Well, in short, I’m not quite sure it fits.

If you ask anyone who’s read the series, they’ll probably tell you it’s a dystopian novel. Me included. That being said, I’m not really convinced that it is.

If you noticed my definition, you’ll see that an important part of dystopia is that the society seems perfect. And for anyone who’s read the Hunger Games, you know that it is *not* perfect. Nor does it seem anywhere close to perfect.

If anything, we know right off the bat that this society is awful. Destructive. Unequally balanced in power and wealth. We know this because Katniss comes from the poorest of the poor. She’s disillusioned to the point where there is no question about the awfulness of this world. So if we know this from the get-go, can we really call this a dystopia?

We might, if we were in Effie’s head. Or even Cinna’s, maybe. We might if we were from District 13 where the rules are suffocating, yet in place for a very valid reason, and is the other side of the Capitol coin. These perspectives would show us a world that on the surface looks like it really could be the perfect society. Effie’s life revolves around fashion and wealth. From her perspective, everyone is happy, healthy, and indulgent. To her, rebellion – initially, at least – would be one of the worst things. But as we get farther into how the society works, we’d see how terrible it really is.

But from the perspective of District 12, there is no questioning what a terrible world we live in. So I’m inclined to say that you *can* call this a dystopia for brevity’s sake – because can you imagine having this conversation with a die hard fan? – but it’s not really.

(You could probably make a similar argument for 1984, I’ll admit, so that one maybe it’s a great example of dystopia either.)

So what do you guys think? Are you sold on my distinction? Do you agree with my examples? Do you have some of your own? Share them below!

- - - -

> [List of tasks]:
- 1) Summarize the passage on whether the Hunger Games is a dystopia in two sentences.
- 2) List every perspective that the passage on the Hunger Games says might show the society as looking perfect.

> [Records shown]:
- - - -

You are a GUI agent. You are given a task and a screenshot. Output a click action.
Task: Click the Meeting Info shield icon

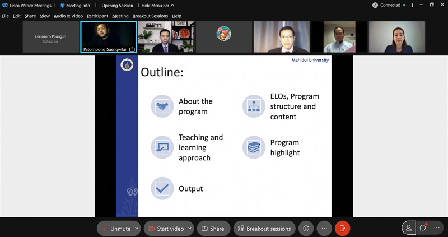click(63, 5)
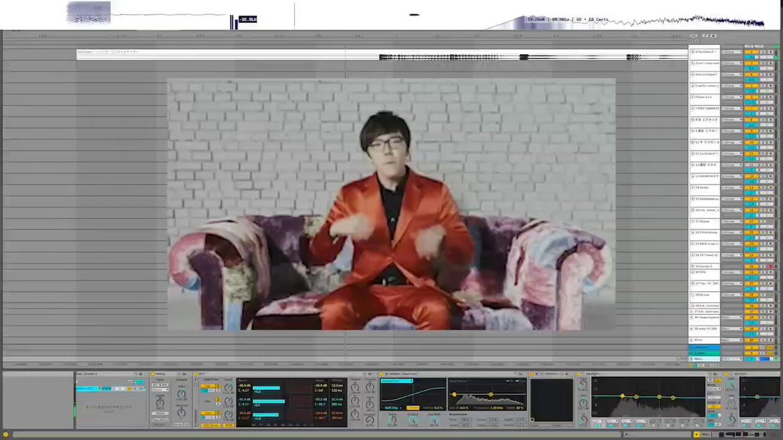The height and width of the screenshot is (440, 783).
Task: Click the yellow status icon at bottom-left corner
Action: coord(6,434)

- - - -

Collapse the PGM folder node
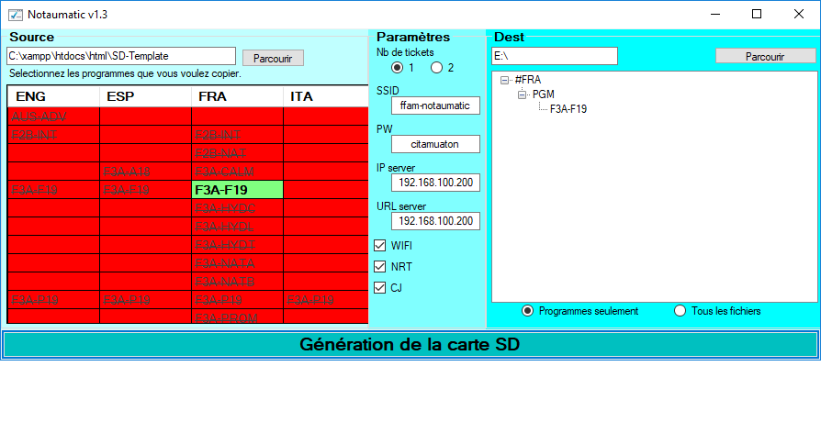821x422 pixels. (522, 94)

- - - -

> [Outputs for the tasks]:
- 1) The writer doubts that the Hunger Games is truly a dystopian novel, because a dystopian society should seem perfect, yet Katniss comes from the poorest of the poor and the world is plainly awful from the start. The society might look perfect from Effie's, Cinna's, or District 13's perspective, so the writer allows calling it a dystopia for brevity's sake but says it isn't really one.

- 2) Effie's perspective, Cinna's perspective, and the perspective of someone from District 13.